## Directive:
Reproduce the portion of the pull request discussion on memory cleanup that starts at "Can now call" and ends at "triggered in jenkins.", keeping every word and mark unchanged.

## Passage shown:
——

The reusehit container now owns the CaloG4Hits it contains and it is now cleared at the end of processing an event. Removed the need for the helper container selIndex. Made hitvec a temporary variable of a member function.

Can now call ResetStorage on the G4 allocator that holds all the memory for all CaloG4Hits in a particular thread. This will allow clearing of the memory at the end of each event. IgProf showed this was a major memory hoarder.

Now clear temporary memory used to process an event before leaving OscarMTProducer::produce. Properly cleanup the thread_local storage at the end of the job. This makes it easier to find per event memory leaks.

The containers were supposed to be either removed or replaced.

Given there is a RunManagerMTWorker per stream, and the tls is per threads, we need to be sure not to delete the same tls multiple times.

cmsbuild · 2019-04-30T18:42:45Z

The code-checks are being triggered in jenkins.

cmsbuild · 2019-04-30T18:49:34Z

-code-checks

Logs: https://cmssdt.cern.ch/SDT/code-checks/cms-sw-PR-26578/9502

This PR adds an extra 52KB to repository

Code check has found code style and quality issues which could be resolved by applying following patch(s)

——

## Listing:
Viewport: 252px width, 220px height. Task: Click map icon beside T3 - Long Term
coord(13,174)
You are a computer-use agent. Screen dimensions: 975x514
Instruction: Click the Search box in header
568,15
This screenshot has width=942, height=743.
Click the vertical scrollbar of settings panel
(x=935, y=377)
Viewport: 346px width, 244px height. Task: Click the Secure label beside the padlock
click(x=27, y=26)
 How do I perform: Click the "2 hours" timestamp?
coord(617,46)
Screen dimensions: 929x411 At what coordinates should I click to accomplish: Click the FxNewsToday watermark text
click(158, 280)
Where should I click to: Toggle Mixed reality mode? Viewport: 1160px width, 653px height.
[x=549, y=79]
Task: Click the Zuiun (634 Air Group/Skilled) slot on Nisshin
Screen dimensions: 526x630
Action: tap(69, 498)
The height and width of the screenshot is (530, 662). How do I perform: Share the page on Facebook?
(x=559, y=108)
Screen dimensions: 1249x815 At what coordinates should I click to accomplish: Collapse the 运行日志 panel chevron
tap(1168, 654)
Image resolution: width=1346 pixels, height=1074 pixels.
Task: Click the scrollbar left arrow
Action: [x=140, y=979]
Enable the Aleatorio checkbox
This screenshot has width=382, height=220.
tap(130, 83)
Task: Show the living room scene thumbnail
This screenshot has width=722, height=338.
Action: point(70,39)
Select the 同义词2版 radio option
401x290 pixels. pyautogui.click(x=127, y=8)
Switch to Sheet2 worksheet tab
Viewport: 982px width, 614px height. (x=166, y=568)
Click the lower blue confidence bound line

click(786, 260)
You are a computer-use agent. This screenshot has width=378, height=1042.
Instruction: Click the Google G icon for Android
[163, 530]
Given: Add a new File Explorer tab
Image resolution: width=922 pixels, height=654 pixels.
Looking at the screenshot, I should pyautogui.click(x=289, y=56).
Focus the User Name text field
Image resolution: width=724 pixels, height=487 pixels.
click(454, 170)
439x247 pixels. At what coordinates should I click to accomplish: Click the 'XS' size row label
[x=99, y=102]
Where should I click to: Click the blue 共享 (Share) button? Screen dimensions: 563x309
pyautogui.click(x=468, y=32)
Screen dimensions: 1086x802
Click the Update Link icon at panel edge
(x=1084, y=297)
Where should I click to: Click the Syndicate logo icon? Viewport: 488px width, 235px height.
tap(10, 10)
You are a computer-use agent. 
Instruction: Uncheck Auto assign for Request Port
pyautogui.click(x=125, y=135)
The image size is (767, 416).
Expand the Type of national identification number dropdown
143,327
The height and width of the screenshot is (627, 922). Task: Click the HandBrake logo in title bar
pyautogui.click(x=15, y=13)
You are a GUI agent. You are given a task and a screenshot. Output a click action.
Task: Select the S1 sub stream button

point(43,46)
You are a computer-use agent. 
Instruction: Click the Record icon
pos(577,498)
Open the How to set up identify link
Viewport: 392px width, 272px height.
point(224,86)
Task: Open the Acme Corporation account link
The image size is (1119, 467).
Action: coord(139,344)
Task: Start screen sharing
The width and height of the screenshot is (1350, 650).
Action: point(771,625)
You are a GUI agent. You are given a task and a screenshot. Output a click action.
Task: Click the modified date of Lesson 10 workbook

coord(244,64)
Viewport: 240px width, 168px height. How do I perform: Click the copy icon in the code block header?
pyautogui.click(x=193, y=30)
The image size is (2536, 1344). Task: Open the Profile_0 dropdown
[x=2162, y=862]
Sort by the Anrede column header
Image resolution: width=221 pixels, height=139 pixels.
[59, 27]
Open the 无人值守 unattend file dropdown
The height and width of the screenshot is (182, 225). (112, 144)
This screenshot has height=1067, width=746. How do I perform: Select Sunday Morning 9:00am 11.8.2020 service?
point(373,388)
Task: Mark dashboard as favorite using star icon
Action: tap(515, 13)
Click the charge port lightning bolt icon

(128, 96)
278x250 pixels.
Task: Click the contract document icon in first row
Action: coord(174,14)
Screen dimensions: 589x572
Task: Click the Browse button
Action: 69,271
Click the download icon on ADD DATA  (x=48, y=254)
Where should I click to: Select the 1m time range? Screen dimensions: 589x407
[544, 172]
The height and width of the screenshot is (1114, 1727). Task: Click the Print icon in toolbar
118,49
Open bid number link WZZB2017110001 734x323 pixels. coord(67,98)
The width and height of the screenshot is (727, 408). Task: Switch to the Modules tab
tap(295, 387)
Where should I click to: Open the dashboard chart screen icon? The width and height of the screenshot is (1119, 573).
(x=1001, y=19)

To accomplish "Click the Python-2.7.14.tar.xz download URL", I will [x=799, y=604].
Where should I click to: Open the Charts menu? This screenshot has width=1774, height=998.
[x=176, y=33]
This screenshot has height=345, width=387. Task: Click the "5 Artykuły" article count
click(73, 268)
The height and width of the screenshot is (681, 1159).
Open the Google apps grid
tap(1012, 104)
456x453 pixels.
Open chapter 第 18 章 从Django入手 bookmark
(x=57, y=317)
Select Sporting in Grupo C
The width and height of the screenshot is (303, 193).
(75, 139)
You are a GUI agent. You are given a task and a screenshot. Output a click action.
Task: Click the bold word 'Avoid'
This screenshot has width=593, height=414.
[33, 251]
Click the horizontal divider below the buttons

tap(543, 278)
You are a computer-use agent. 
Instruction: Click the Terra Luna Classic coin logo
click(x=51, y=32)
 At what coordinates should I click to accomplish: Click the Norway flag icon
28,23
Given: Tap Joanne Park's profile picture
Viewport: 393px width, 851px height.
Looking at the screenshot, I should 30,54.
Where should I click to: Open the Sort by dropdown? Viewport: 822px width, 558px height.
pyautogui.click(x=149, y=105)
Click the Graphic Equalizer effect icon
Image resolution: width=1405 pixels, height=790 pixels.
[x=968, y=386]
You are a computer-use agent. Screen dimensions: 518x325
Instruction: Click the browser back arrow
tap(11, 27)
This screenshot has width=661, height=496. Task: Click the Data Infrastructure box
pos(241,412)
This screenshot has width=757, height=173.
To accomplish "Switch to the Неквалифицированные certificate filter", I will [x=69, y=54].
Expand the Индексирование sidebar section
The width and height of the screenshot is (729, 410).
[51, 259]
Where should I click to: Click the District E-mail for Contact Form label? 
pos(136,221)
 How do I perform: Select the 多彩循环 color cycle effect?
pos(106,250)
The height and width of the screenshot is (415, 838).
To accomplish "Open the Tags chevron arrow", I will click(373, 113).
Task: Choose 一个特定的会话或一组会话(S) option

——

## Result for this task:
Can now call ResetStorage on the G4 allocator that holds all the memory for all CaloG4Hits in a particular thread. This will allow clearing of the memory at the end of each event. IgProf showed this was a major memory hoarder.

Now clear temporary memory used to process an event before leaving OscarMTProducer::produce. Properly cleanup the thread_local storage at the end of the job. This makes it easier to find per event memory leaks.

The containers were supposed to be either removed or replaced.

Given there is a RunManagerMTWorker per stream, and the tls is per threads, we need to be sure not to delete the same tls multiple times.

cmsbuild · 2019-04-30T18:42:45Z

The code-checks are being triggered in jenkins.